Here is where means and ends meet. In other words, these questions and answers bring us into the realm of aesthetics. Does that register with you? It might not. That word ‘aesthetics’ has gone wonky. White teeth, smooth skin, Italian art, sunsets when the clouds are just so. The word ‘aesthetic’ is more typically reserved for these sorts of things. Something subjective and of a particular taste: exotic, special, arty. Furthermore, to use a word like ‘aesthetic’, you might presume you need special glasses, like graduate degrees or secret pass codes. But here’s the real secret: you don’t. You don’t even need to think.

As a force for breaking through, illness is helpful, shredding layers of shellac that build up over time, obscuring a person. The gum and goo of expectations, roles we think we must take on to be recognized, all the while suffocating our real core: the thing of us that receives more than it sticks out.
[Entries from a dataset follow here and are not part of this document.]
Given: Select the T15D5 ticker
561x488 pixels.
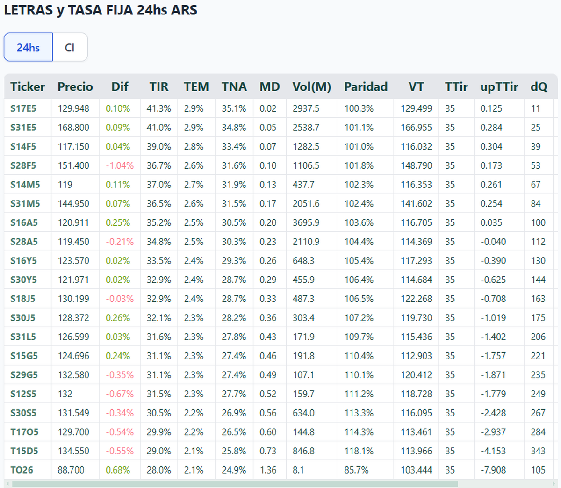Looking at the screenshot, I should pos(24,451).
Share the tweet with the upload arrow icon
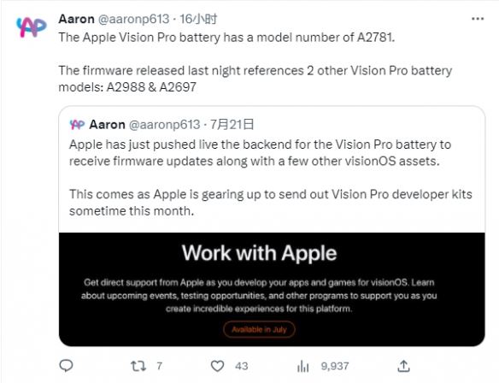This screenshot has height=383, width=499. click(x=403, y=366)
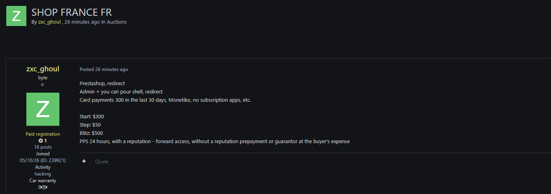Open the zxc_ghoul author link in the thread byline
This screenshot has height=194, width=551.
(x=49, y=22)
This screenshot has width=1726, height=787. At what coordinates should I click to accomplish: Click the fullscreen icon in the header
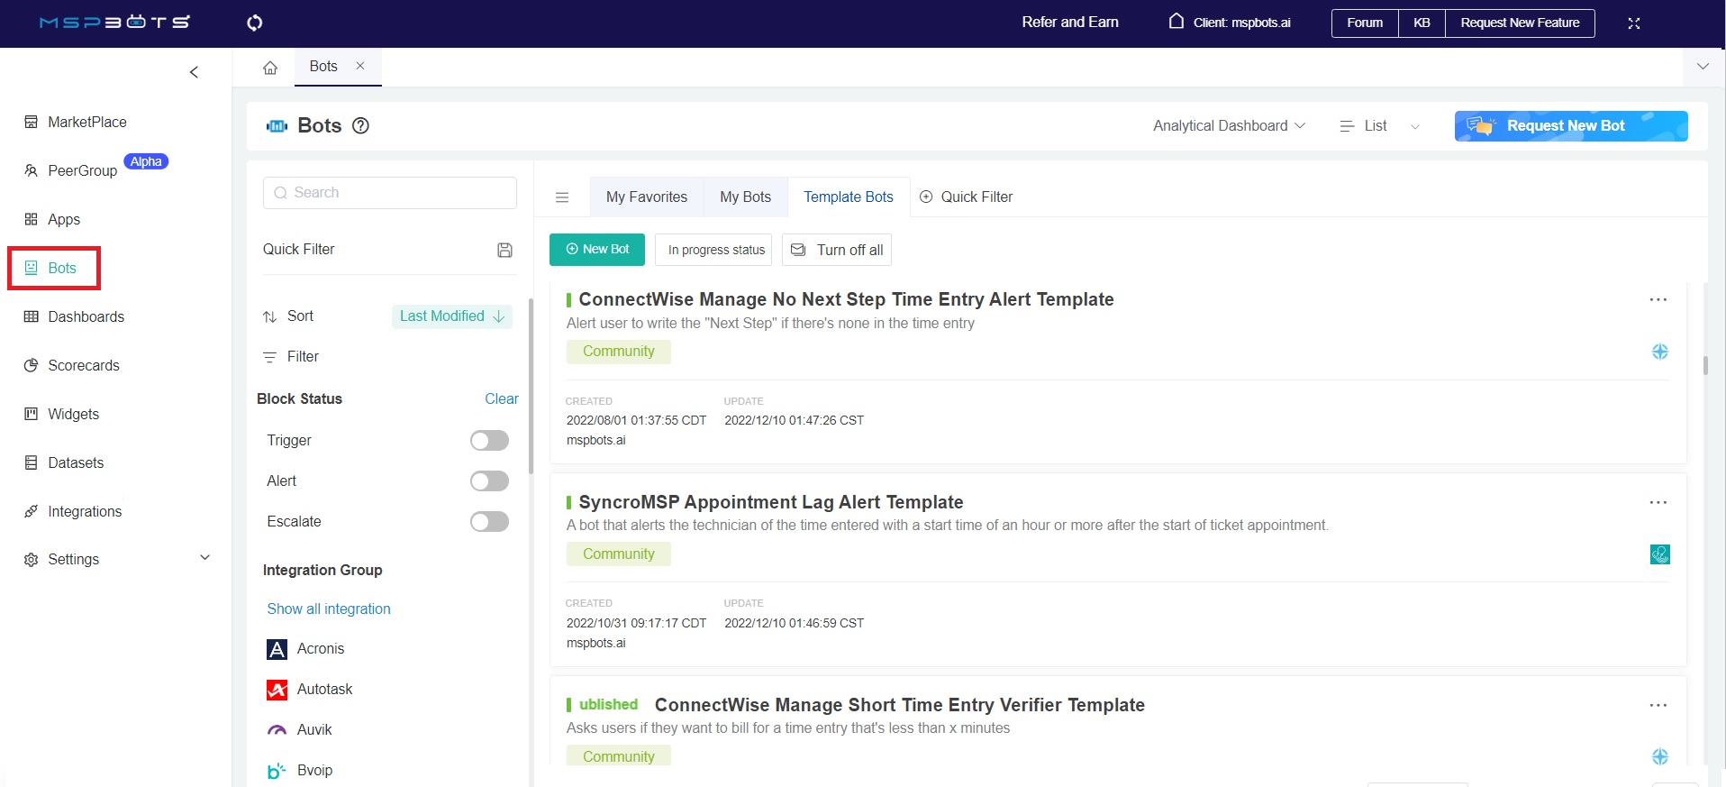tap(1633, 23)
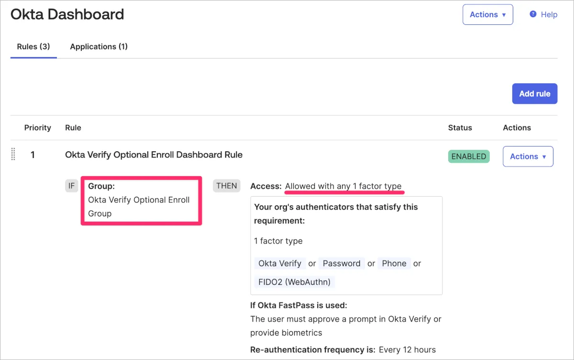Click the FIDO2 (WebAuthn) authenticator chip
574x360 pixels.
(x=294, y=282)
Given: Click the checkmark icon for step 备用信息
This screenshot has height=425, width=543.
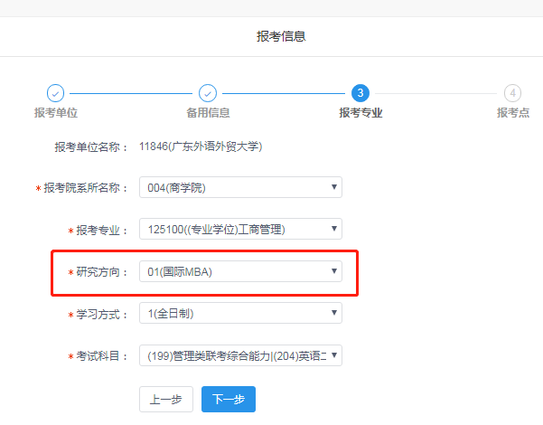Looking at the screenshot, I should pyautogui.click(x=208, y=93).
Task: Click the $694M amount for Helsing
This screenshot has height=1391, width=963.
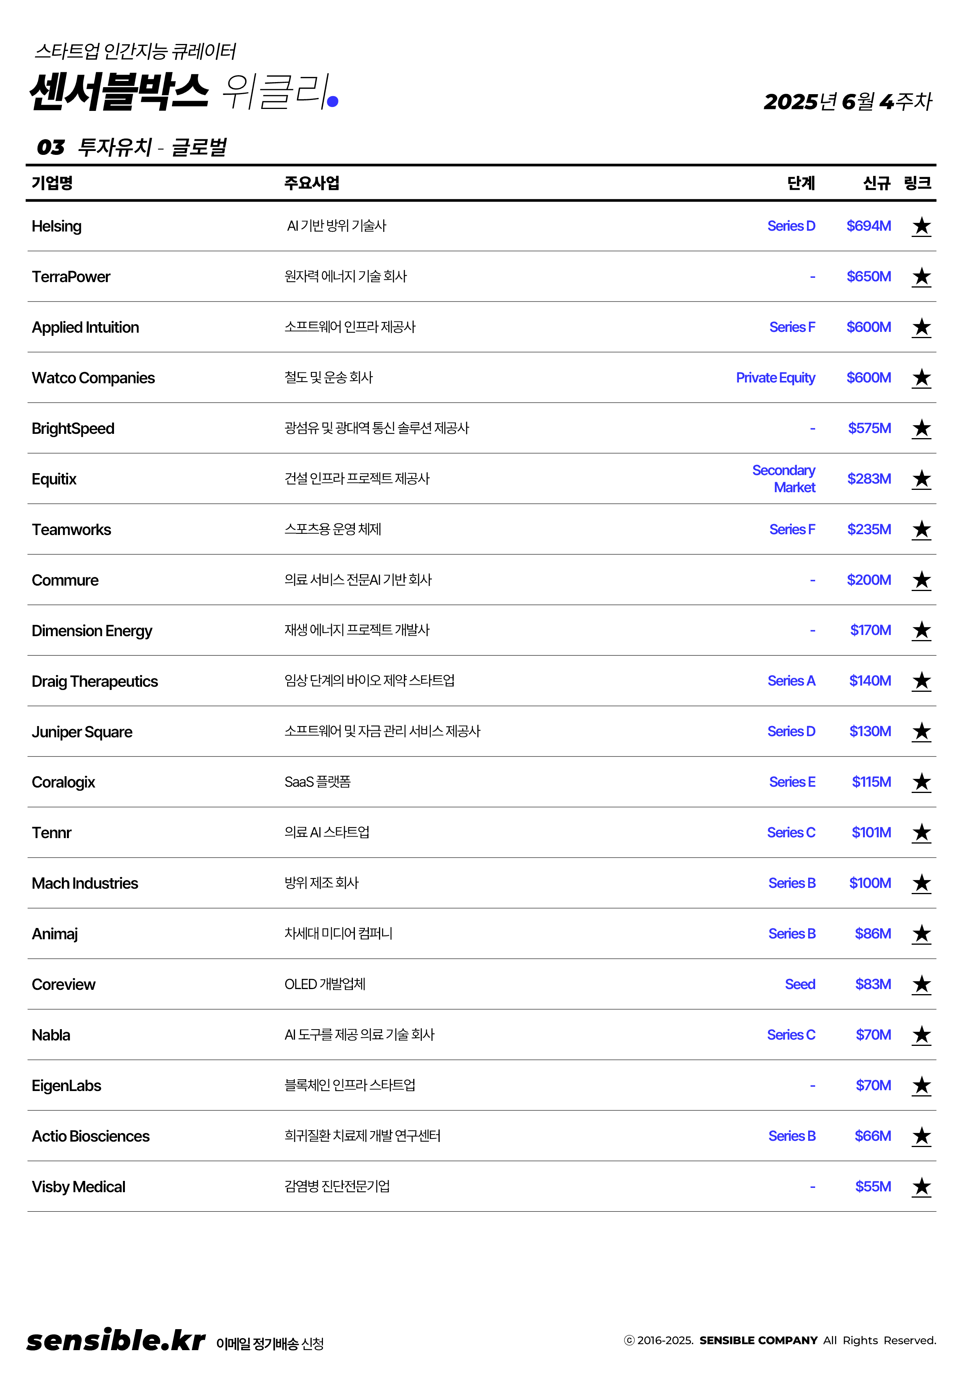Action: pos(868,226)
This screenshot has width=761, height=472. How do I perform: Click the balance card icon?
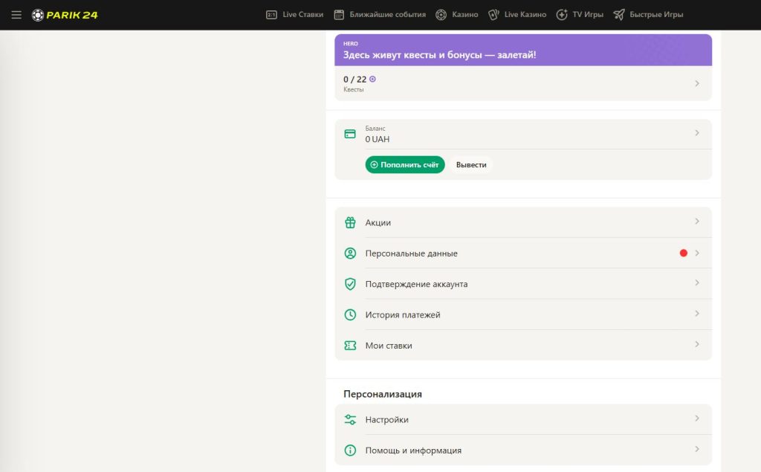click(x=350, y=134)
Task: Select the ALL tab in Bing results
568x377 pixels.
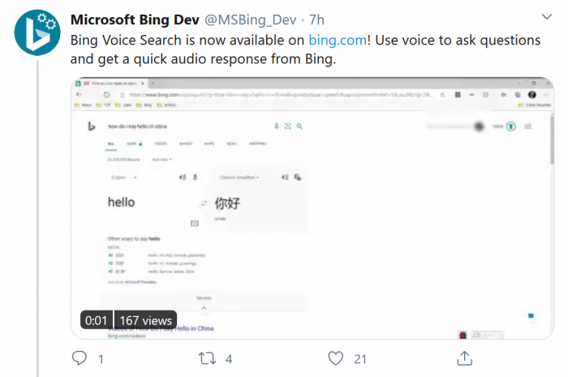Action: tap(110, 142)
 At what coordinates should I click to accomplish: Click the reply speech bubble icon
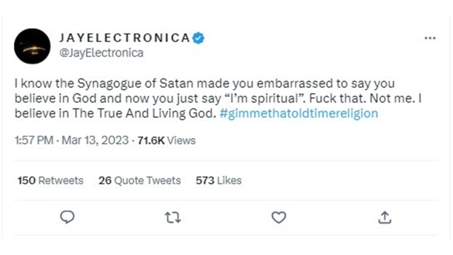68,217
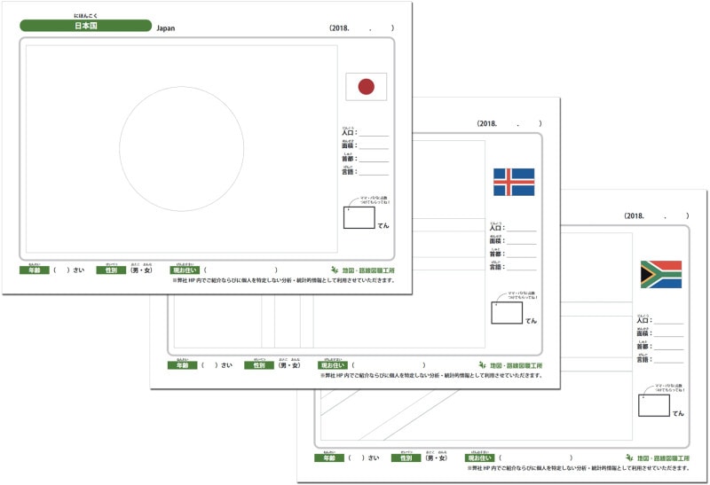Click the Iceland flag on the middle worksheet
Image resolution: width=710 pixels, height=485 pixels.
point(514,182)
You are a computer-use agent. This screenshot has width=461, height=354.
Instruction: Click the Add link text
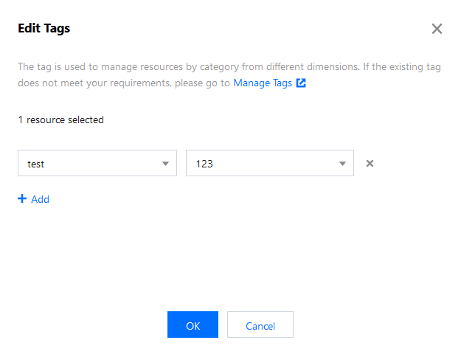pos(41,199)
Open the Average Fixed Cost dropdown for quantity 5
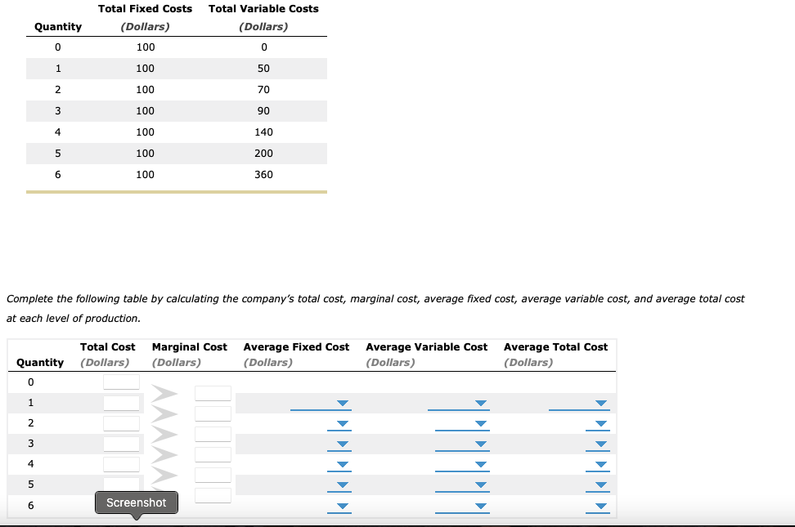The width and height of the screenshot is (795, 527). pyautogui.click(x=342, y=485)
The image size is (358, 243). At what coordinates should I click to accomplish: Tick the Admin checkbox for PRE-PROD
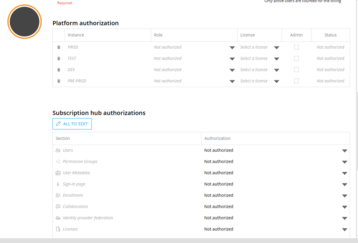coord(296,81)
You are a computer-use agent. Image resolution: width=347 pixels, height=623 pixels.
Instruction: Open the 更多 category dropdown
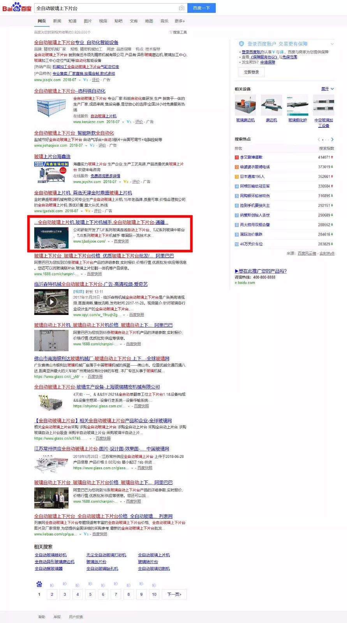pyautogui.click(x=180, y=21)

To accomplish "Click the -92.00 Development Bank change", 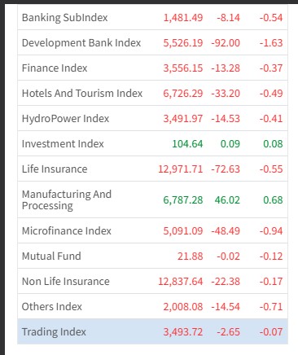I will [x=226, y=43].
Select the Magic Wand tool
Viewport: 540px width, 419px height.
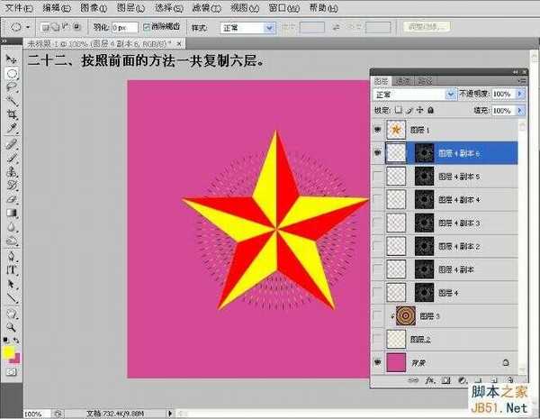12,101
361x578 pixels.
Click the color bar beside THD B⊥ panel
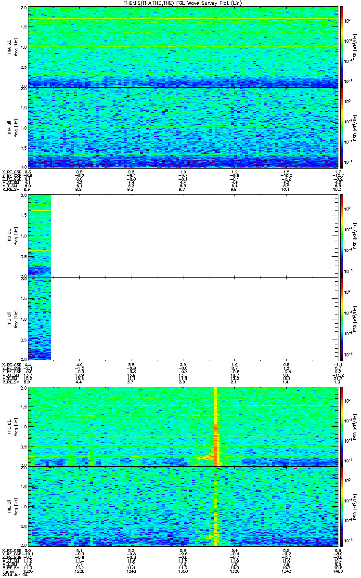click(342, 236)

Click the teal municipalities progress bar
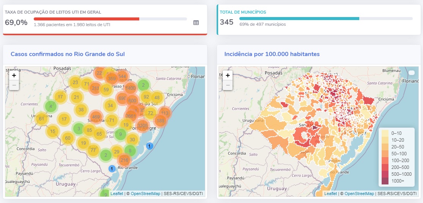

Illness is also a foil. It dials up the contrast, so that beauty and the other bits of ease can pop. But let’s not give illness too much glory. You don’t need to be amidst loss to appreciate something. You don’t need to exaggerate the contrast. Nor do you have to be ill to fall apart. Modern life will give you a luxurious number of opportunities to do so.

In other words, you don’t need an excuse to be affected. You just need a little courage or a shove. From what we see with people at the edge of their lives, being affected by life is one of the finest ways to prepare for it to end. Regret tends to pool around the unmoved bits.

For all our lurchings, our charge is the same as it ever was: to feel with this body while we can. To do so, all you need is one of the following: sight, sound, smell, taste, touch, or intuition. The world has much more to offer than a small selection of pretty things, and, as long every bit of us is welcome, we humans have so much more capacity to handle it all than perhaps we realize. In the realm of aesthetics, we’re freer than we think. The aesthetic is generous and inclusive: anything that intensifies the immediate sense of living. That’s how John Dewey, philosopher, psychologist, and educator defined it. There’s no time required, and no memory either. Just a direct sensation piquing life in you. Or, to be even more inclusive, take Frank Zappa’s definition of the aesthetic: anything, anytime, anywhere.

Gaps so easily widen between the world we have and the one we wish for. This is the price we pay for having imagination. That pain is nothing new, but nowadays we have a gap that’s only widening and at an accelerating pace. The times are at once so challenging and so promising. Ever more seems possible—virtual realities, intimacies from afar, instantaneousness, simultaneousness—but it turns out ever more isn’t really possible after all. Surely, all these new developments have their aesthetic potential too. But for most of us, they arrive faster than we’re able to make the receptors required to experience them. The tonnage is overwhelming to the point of anesthesia. It gets harder to know what we have, and harder to feel in time.